Странная тишина повисла в комнате, когда он закончил. По лицу Канамори текли слезы. Когда он заговорил, голос его был придушенным и сиплым от слез.
— Ты знаешь, что ты только что сыграл?
В оцепенении де Джонг покачал головой.
— Это называется Гагаку, — сказал Канамори. — Церемониальная музыка императорского двора в Японии.
Он наклонился к де Джонгу.
— Хеянского периода. Двенадцать столетий тому назад.
Де Джонг исполнил эту музыку безупречно.
— Карма, — сказал Канамори. — Каждый рождается снова и снова более значительным или менее значительным человеком. Карма — нескончаемый процесс жизнедеятельности и возобновления жизнедеятельности.

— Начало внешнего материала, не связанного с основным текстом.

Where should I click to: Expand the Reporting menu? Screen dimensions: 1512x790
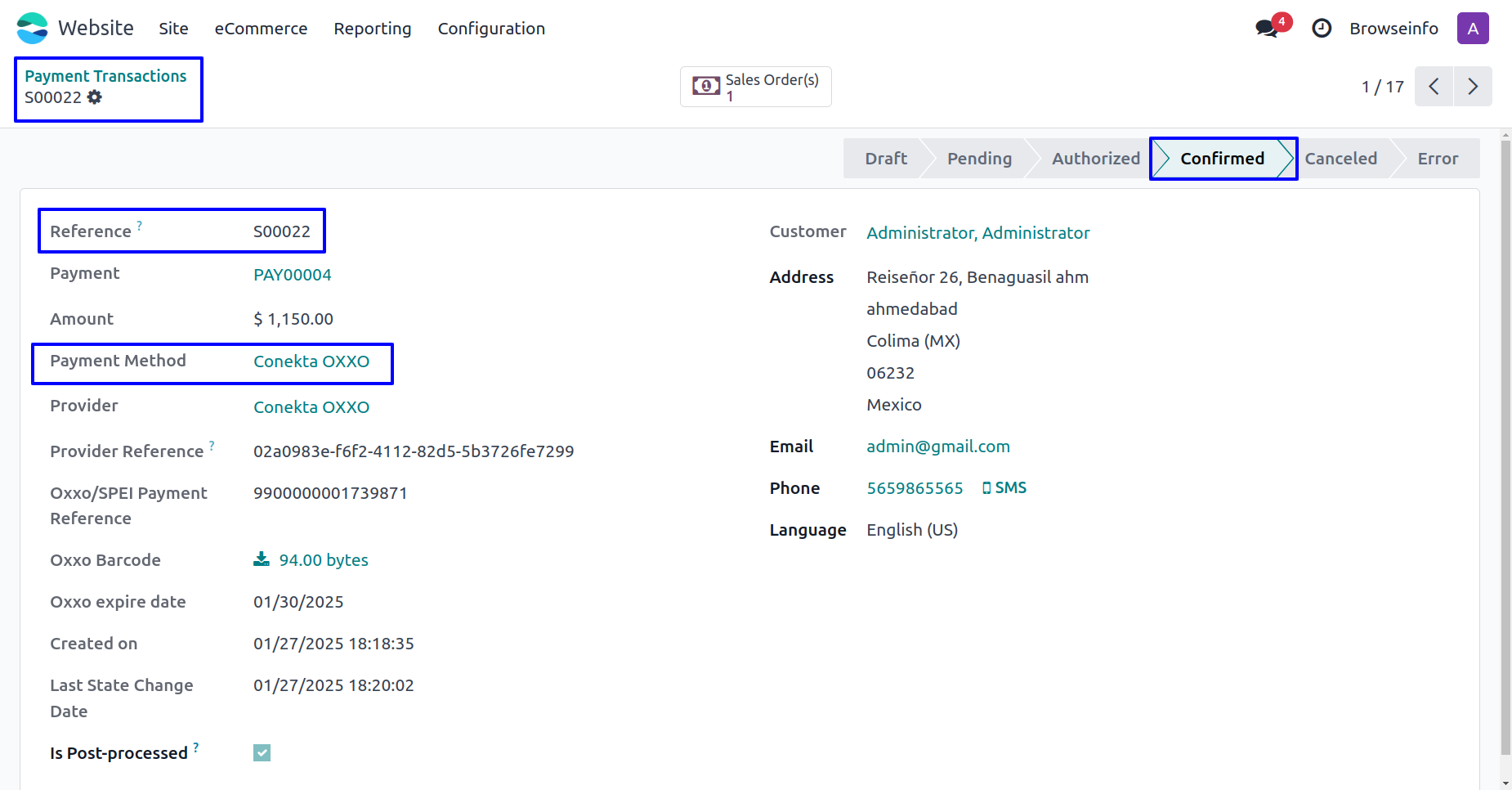click(372, 29)
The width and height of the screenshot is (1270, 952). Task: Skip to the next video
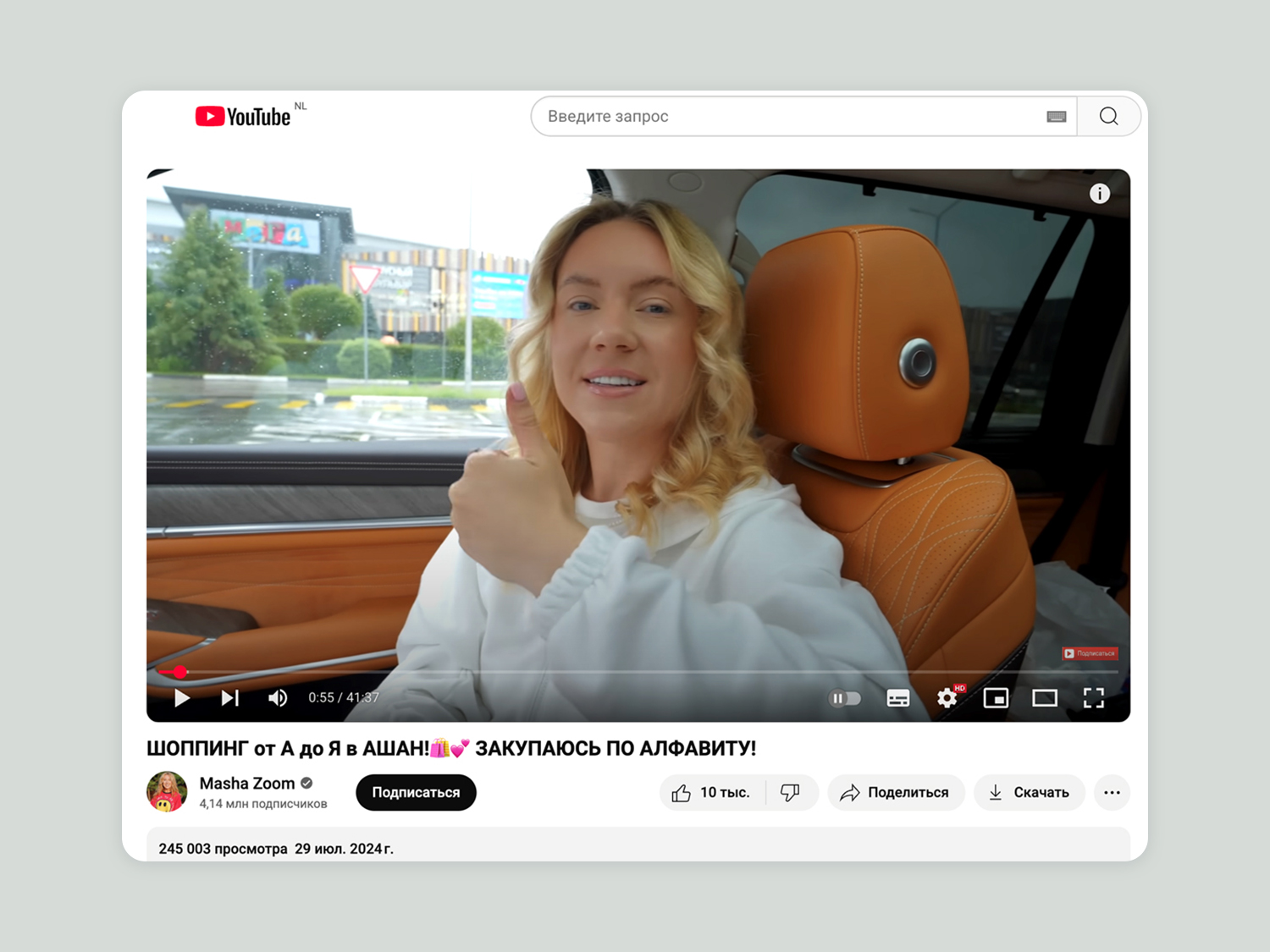(230, 698)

То, что называется законом внутреннего предопределения. Прошлая жизнь предопределяет настоящую жизнь. Настоящее предопределяет будущее.
— Как еще объяснить различия людей в их здоровье, способностях, уме, — говорил он. — Как еще объяснить, что юный англичанин сумел сыграть на инструменте, который он раньше никогда не видел.
— У вас особое знание Японии, — продолжал Канамори. — Вы хенна-гайджин. Возможно, даже и больше.
Он взял носовой платок, обернул его вокруг ручки помятого чайника и разлил саке для де Джонга, Омури и Иноки. Однако не налил себе. Вместо этого он поставил чайник на горячую плиту и взглянул на де Джонга.
Я знаю, что делать, подумал де Джонг. Я должен оказать ему почтение.
Он взял чайник и наполнил чашку Канамори. Среди японцев считалось дурной манерой наливать самому себе.
Улыбающийся Канамори поднял свою чашку в честь де Джонга.
— Хенна-гайджин,— сказал Канамори.
Омури и Иноки повторили это слово. Все трое склонили головы в почтительном поклоне. Де Джонг ощутил легкий холодок восторга: он знал, что они делали правильно, кланяясь ему, но не знал, почему.
Японцы ждали, пока он отопьет первым. Это был жест уважения.
Дружба де Джонга и Канамори обогащала жизнь и того и другого. С самого начала было ясно, что они могут ожидать друг от друга многого. Канамори думал, что они в прошлой жизни были братьями. До этого для де Джонга было трудно проявить свою приязнь к кому бы то ни было, кроме своей матери. Но он так тепло и заботливо относился к Канамори, что позволил себе подпасть полностью под его влияние.